In addition to its important role in bone remodelling, DKK1 may be implicated in the pathogenesis of VC, a component of CKD–MBD. Indeed, we observed a negative relationship between SIDVP (a surrogate marker of arterial stiffness) and DKK1, suggesting that lower circulating concentrations may lead to a reduction in vascular compliance, presumably due to increases in VC. VC is subject to active osteogenic regulation, which includes BMP2-Msx2 osteogenic signaling pathways [5]. Recent evidence in animal studies suggests than Wnt ligands are upregulated, while Wnt antagonists such as DKK1 are downregulated [6]. On the other hand, other studies have shown increased expression of DKK1 in advanced carotid plaques [9] or, indeed, other Wnt inhibitors such as SFRPs 1, 2, and 4 in severely calcified aortas [8]. It has been suggested that this may be a defensive response, in cases where VC is well established and severe, to block the Wnt pathway in order to reduce ossification and avoid further progression [8]. Taken together these findings, including those of our study, implicate DKK1 in the vascular integrity in CKD. Whether changes in DKK1 are of direct pathological significance or a secondary response remains to be established, but as both VC and vascular stiffness have major impacts on the survival of patients with CKD, this requires further investigations. DKK1 has been shown to be involved in the inflammatory interaction between platelets and endothelial cells, thought to be an important mechanistic pathway in atherogenesis [9]. The use of DKK1 as a serological marker of VC and arterial stiffness in particular merits further studies. We did not observe any association between circulating sclerostin and SIDVP, although expression of sclerostin is upregulated during calcification of VSMCs [10]. However, this may be a local process and may not influence circulating concentrations.

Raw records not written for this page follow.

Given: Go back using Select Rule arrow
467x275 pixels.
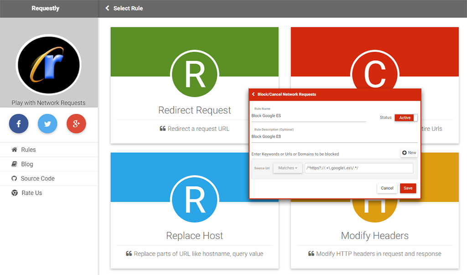Looking at the screenshot, I should pyautogui.click(x=107, y=8).
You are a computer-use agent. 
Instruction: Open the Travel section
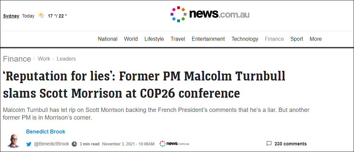tap(178, 39)
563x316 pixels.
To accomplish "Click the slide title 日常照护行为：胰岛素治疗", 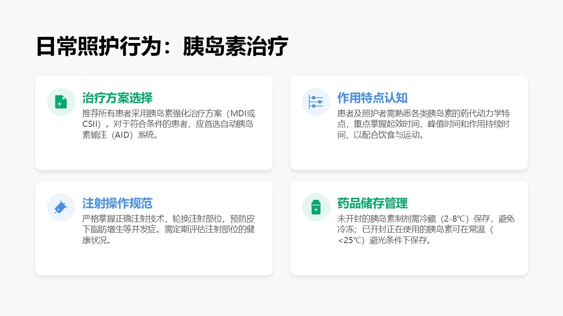I will 162,46.
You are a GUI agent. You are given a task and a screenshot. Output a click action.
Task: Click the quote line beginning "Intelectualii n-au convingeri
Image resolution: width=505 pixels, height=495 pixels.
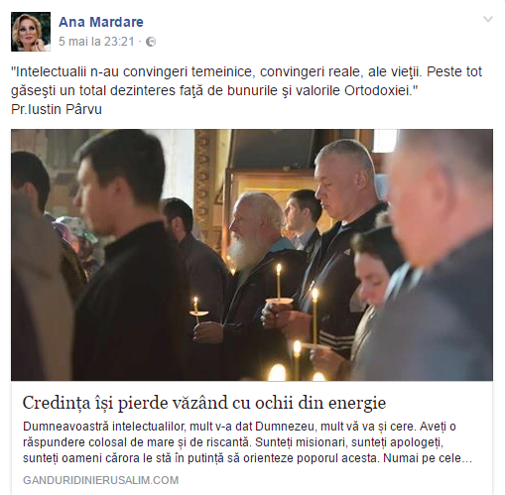[x=246, y=71]
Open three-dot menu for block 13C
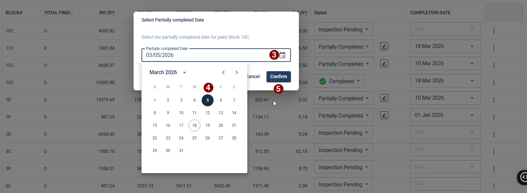 [x=494, y=83]
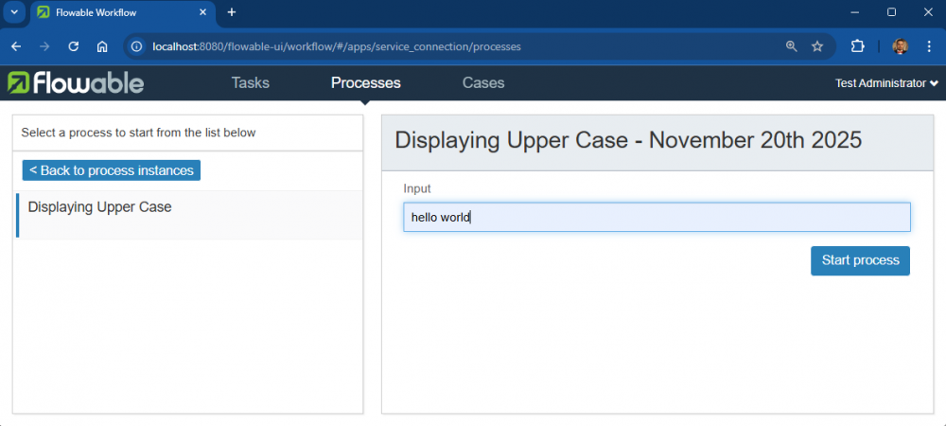This screenshot has height=426, width=946.
Task: Click the zoom magnifier in the address bar
Action: tap(791, 46)
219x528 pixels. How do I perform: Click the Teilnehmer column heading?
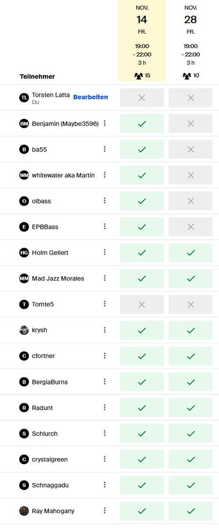tap(37, 76)
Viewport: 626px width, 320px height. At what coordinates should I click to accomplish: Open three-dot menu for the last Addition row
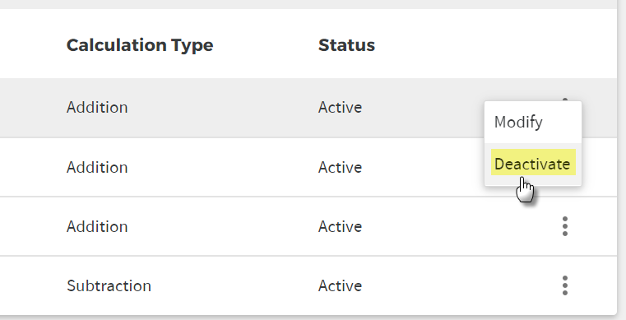pos(564,226)
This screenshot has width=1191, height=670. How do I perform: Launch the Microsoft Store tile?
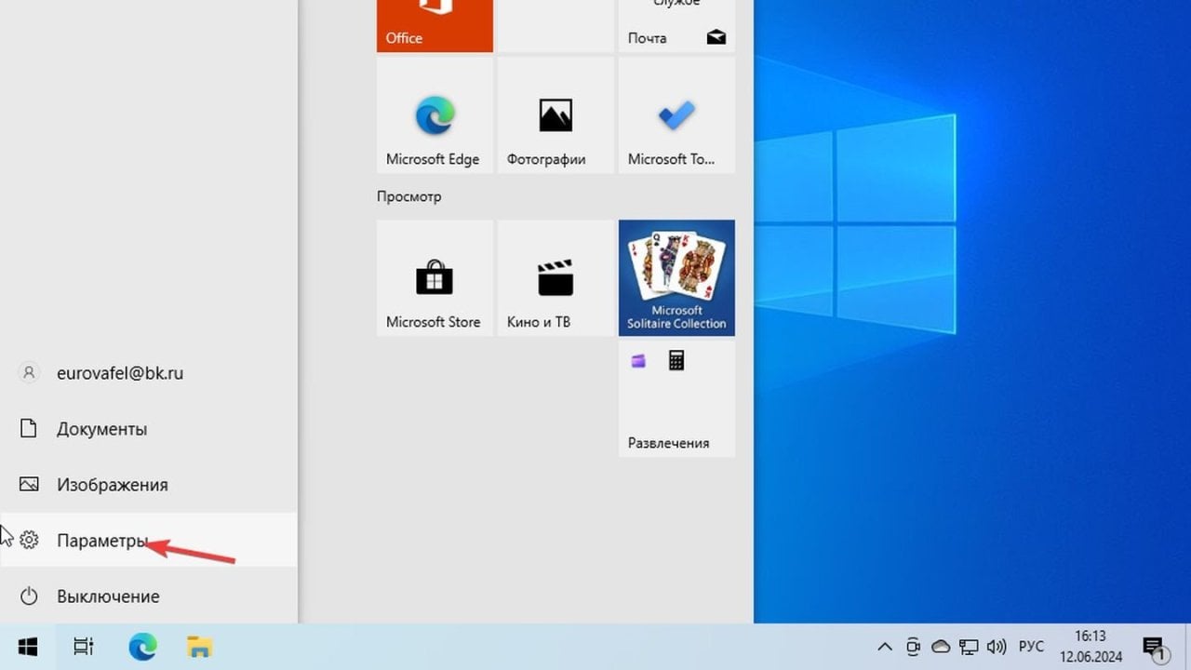435,278
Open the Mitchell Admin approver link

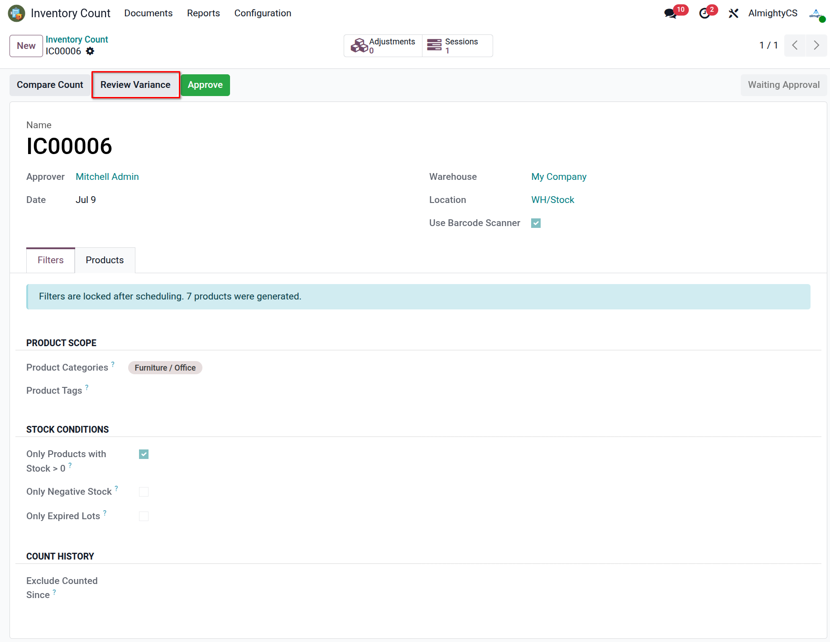point(107,177)
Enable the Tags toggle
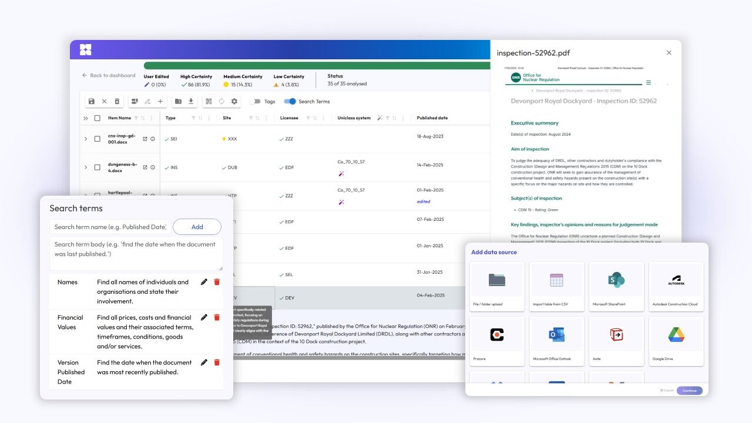This screenshot has height=423, width=752. coord(255,102)
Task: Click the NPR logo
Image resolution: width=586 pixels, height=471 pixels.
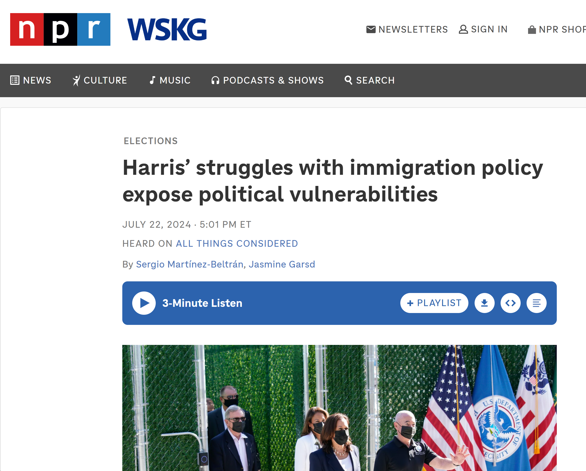Action: 60,29
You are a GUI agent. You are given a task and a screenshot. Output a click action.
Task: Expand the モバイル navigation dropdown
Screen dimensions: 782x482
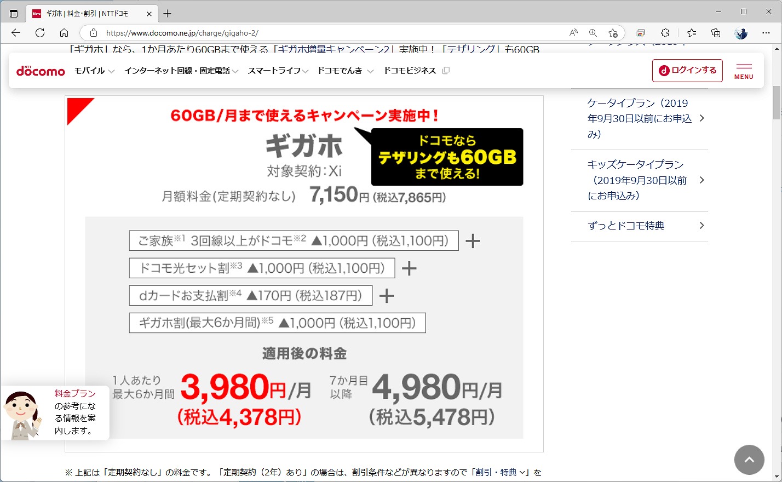[93, 70]
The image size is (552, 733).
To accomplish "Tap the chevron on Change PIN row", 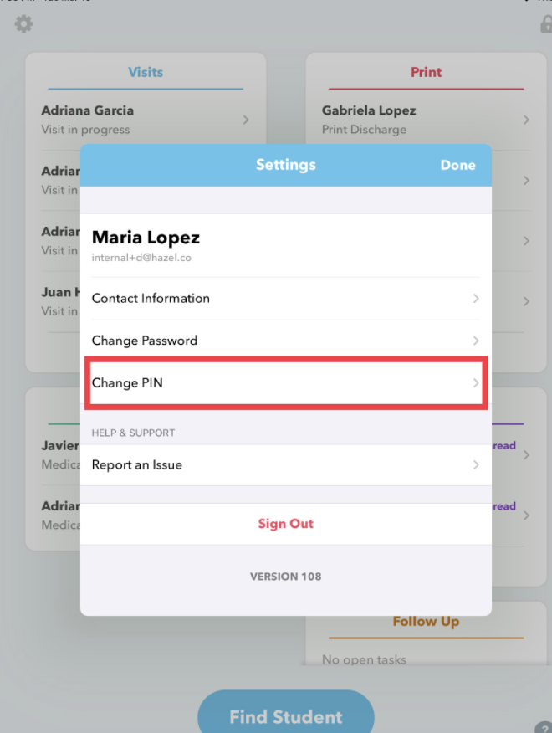I will pyautogui.click(x=476, y=383).
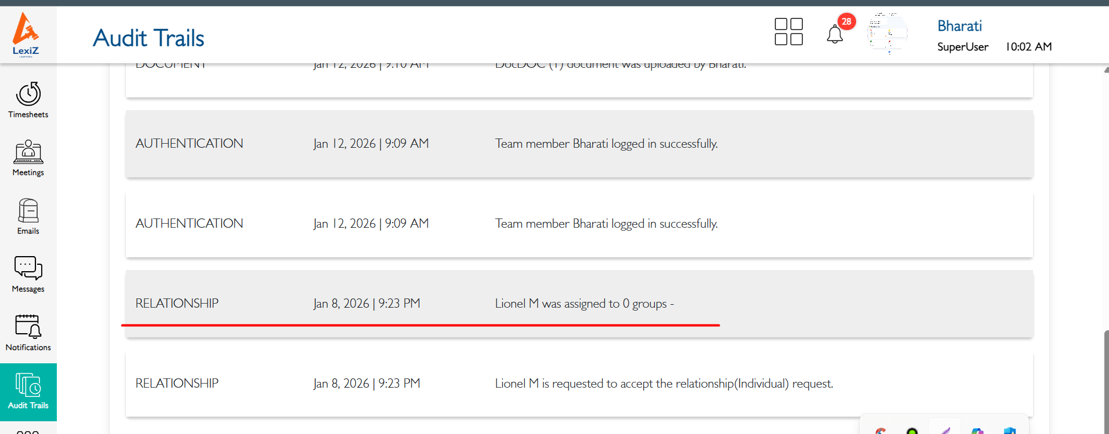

In conclusion, we have shown that the recently reported positive relationship between circulating sclerostin with age and bone mass is also seen in patients with predialysis CKD. Circulating sclerostin is higher in men and is affected, in part, by renal clearance. In contrast, DKK1 was negatively associated with bone mass and arterial stiffness, suggesting a role for this Wnt inhibitor in CKD–MBD. However, an important limitation of our cross-sectional study is that we cannot establish a causal effect of the Wnt signaling inhibitors in the regulation of bone mass and arterial stiffness in predialysis CKD. Nevertheless, our findings are of interest and suggest that the Wnt signaling pathway may be involved in the pathogenesis of CKD–MBD. Further, larger, prospective studies are needed to establish the clinical relevance of sclerostin and DKK1 as serological markers in CKD–MBD.